Estos ejemplos muestran claramente que un
dominio de unión heterólogo que es no tóxico per se, pero
que es capaz de unirse de manera no específica a una membrana
celular sin romper dicha membrana (por ejemplo, la cadena B de la
toxina de ricina) cuando se combina con una toxina (por ejemplo, las
d-endotoxinas Cry1Ab y Cry1Ac), puede incrementar
el rango de interacciones moleculares disponibles para las toxinas,
ampliando potencialmente de este modo el espectro de su actividad.
En particular, los Ejemplos muestran un aumento de la toxicidad en
comparación con la toxina no modificada tanto in vitro (hacia
células Sf21) como in vivo (hacia el barrenador de tallo
rayado). Adicionalmente, la adición de un dominio de unión nuevo es
probable que retrase o evite la evolución de la resistencia en
poblaciones de insectos, ya que es menos probable que los insectos
experimenten mutaciones que eliminan dos o más actividades de
captación celular distintas.
Brevemente, se diseccionaron los intestinos de
dos plagas de insectos del arroz, el barrenador de tallo rayado
utilizado para los bioensayos de insectos descritos anteriormente, y
una especia homóptera, el saltamontes marrón del arroz
(Nilaparvata lugens). Se separaron los polipéptidos de
intestinos extraídos mediante electroforesis en gel de
SDS-poliacrilamida, se transfirieron y se sondaron
con lectinas, toxina de Bt, o proteína de fusión de
Bt-lectina; a continuación se detectó la sonda unida
mediante el anticuerpo específico adecuado.

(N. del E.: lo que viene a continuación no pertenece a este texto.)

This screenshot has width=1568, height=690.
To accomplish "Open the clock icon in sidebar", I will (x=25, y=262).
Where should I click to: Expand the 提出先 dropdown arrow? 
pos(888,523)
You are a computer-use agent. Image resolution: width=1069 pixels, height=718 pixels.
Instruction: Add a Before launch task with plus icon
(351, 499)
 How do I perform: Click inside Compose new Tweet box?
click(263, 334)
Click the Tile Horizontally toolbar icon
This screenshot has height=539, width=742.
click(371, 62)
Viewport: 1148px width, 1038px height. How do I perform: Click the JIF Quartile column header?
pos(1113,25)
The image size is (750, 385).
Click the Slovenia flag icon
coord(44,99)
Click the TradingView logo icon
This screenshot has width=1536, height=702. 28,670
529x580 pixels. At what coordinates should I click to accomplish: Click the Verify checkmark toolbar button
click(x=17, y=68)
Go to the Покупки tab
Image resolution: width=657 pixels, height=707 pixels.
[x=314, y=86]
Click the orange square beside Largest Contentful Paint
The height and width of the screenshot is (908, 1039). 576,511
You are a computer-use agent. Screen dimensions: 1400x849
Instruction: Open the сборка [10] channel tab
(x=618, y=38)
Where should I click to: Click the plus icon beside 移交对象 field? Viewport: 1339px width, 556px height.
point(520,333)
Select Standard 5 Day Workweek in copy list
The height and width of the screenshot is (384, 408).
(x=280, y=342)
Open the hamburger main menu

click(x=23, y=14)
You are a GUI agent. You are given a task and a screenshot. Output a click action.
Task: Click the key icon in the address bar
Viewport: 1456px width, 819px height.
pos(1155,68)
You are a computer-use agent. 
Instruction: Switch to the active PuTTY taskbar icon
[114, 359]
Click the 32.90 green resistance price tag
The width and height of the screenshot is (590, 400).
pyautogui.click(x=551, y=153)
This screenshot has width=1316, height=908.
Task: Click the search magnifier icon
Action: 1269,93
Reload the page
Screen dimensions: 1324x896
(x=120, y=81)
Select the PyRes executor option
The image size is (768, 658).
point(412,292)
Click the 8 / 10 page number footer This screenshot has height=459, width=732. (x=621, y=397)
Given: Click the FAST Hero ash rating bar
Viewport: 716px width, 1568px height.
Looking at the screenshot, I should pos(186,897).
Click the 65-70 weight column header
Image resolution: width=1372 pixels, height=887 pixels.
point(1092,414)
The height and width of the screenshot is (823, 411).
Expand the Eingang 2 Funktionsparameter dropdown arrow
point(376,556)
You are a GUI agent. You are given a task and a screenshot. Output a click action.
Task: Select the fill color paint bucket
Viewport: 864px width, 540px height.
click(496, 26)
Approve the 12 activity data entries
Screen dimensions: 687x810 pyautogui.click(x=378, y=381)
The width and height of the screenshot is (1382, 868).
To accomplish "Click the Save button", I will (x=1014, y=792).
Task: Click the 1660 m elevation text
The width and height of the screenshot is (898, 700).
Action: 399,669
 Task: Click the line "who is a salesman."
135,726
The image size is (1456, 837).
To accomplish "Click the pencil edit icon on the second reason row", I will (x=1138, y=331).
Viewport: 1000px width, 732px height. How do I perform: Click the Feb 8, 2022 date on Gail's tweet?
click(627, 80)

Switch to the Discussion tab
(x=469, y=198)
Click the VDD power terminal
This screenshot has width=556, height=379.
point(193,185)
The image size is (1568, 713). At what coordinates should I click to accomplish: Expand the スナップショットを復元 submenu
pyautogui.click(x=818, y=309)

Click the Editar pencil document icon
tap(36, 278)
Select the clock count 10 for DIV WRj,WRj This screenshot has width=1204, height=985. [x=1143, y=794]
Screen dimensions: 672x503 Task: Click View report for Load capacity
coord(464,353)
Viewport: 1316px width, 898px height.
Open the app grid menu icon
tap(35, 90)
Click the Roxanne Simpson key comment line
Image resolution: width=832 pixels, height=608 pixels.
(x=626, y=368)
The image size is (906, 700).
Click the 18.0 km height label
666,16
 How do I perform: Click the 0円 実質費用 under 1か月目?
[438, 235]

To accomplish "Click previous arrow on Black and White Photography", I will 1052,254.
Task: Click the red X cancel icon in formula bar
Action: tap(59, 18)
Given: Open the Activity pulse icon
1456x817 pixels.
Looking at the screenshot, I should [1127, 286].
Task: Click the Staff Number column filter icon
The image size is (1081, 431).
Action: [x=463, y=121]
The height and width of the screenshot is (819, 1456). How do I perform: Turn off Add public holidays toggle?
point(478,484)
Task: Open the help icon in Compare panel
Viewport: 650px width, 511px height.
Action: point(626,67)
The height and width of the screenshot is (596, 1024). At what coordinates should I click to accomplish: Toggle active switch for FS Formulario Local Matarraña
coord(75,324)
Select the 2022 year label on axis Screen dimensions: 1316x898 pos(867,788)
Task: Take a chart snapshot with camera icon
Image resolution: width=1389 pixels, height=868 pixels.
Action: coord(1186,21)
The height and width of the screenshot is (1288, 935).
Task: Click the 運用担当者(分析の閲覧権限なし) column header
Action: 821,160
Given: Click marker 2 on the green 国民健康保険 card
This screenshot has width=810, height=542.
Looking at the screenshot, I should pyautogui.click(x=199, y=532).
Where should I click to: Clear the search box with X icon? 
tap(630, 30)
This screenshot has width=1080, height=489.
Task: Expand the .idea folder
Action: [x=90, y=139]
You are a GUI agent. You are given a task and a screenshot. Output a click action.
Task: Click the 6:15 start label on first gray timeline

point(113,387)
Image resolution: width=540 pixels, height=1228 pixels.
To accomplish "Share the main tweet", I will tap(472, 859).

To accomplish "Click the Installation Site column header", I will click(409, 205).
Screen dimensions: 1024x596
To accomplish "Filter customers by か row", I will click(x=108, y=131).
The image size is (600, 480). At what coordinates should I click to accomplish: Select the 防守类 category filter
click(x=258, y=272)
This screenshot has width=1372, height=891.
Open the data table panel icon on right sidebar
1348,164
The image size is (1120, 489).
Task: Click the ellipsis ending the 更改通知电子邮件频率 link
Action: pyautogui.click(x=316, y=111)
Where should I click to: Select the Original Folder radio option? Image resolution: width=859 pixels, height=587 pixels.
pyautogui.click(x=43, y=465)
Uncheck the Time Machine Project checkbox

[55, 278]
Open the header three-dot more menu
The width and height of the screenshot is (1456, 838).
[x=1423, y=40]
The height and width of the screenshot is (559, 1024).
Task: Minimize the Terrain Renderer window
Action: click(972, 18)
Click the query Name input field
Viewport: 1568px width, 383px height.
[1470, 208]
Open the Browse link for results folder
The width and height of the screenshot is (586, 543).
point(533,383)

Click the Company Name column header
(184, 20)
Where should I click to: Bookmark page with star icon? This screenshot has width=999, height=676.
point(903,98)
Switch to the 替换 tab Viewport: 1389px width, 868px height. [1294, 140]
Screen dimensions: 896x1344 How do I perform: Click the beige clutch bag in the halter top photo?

En detalle, en primer lugar se expresó en E.
Coli una construcción que codifica una fusión marcada con His
de dominio 1 de la toxina Cry1Ac de Bt y lectina de campanilla
blanca (GNA) (designada como JD1). Tras la solubilización se
purificó la proteína de fusión mediante cromatografía en perlas de
agarosa Ni-NTA (Qiagen), se dializó para extraer
los desnaturalizantes y se concentraron mediante ultrafiltración
para proporcionar una preparación de proteína soluble y funcional.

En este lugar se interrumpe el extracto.